Give again, unaltered, the line with "Task: Select the InitDB() code snippet" and all lines that follow it in the listing below, minus any pictures.

Segment Start: DATA SHOWN

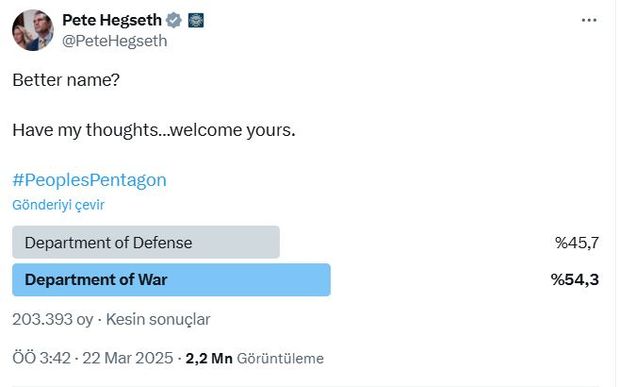Open the 2,2 Mn Görüntüleme views count
The image size is (619, 387).
[255, 358]
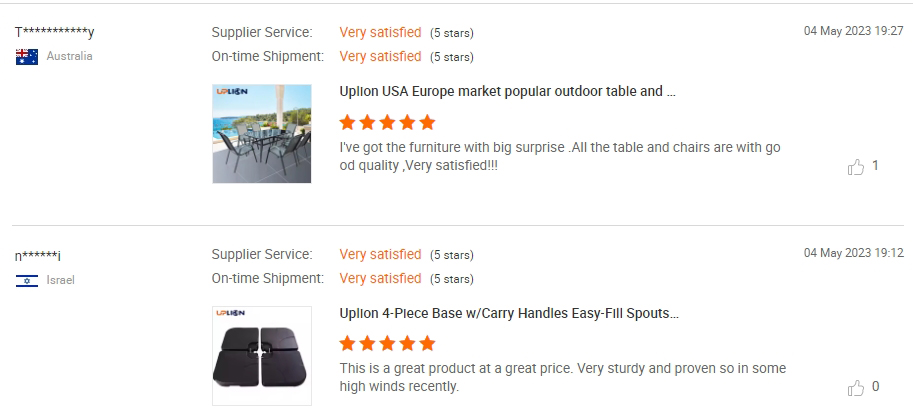Screen dimensions: 913x411
Task: Click thumbs-up on the Israel reviewer's review
Action: tap(856, 387)
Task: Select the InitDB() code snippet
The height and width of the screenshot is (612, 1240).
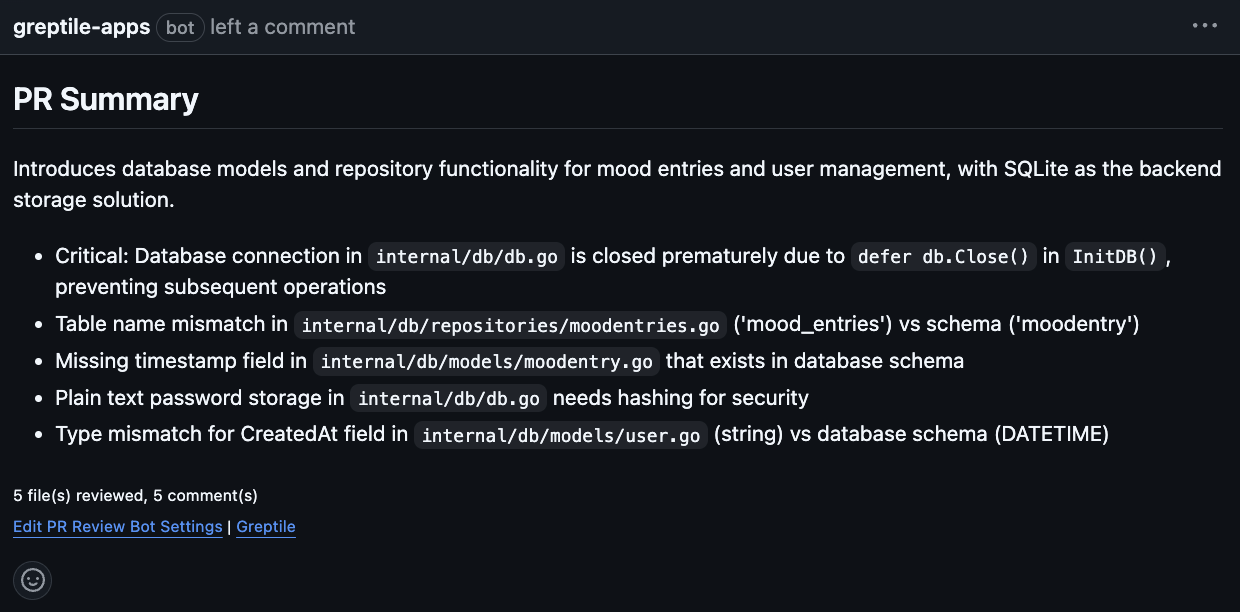Action: coord(1115,257)
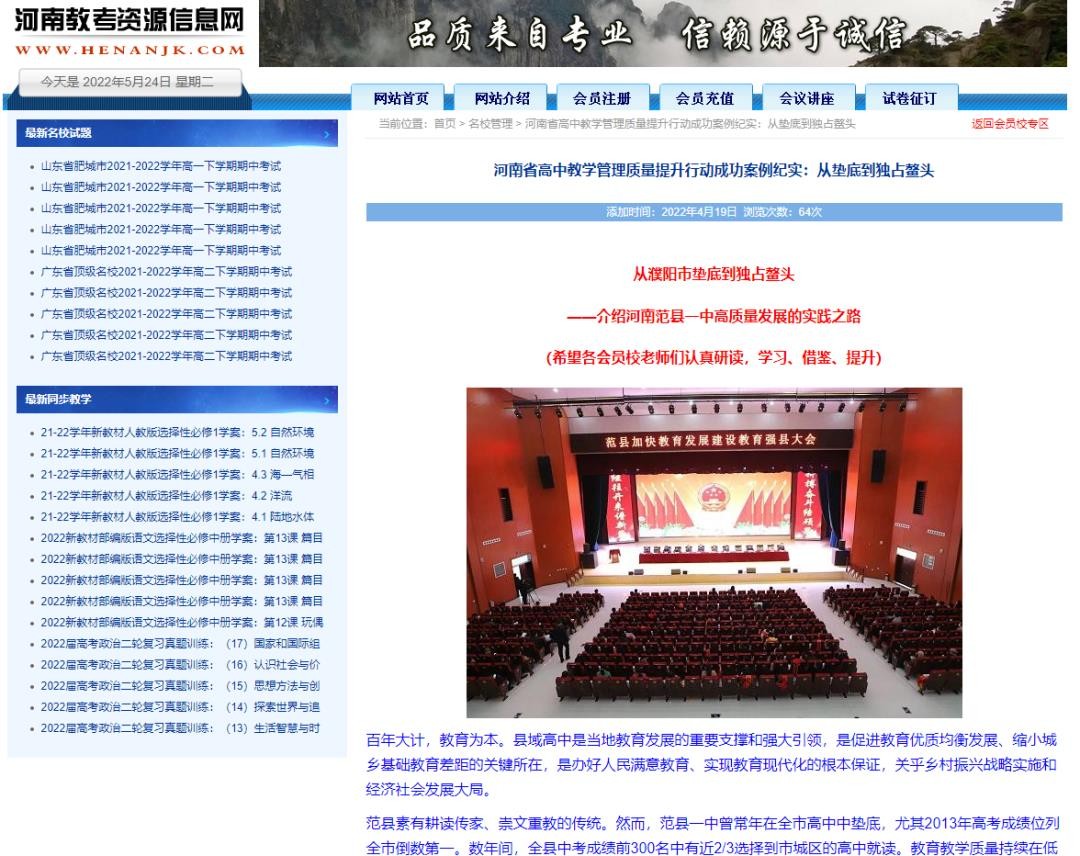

Segment End: DATA SHOWN

**THE ANSWER:**
Task: Select the InitDB() code snippet
The height and width of the screenshot is (612, 1240).
Action: coord(1115,257)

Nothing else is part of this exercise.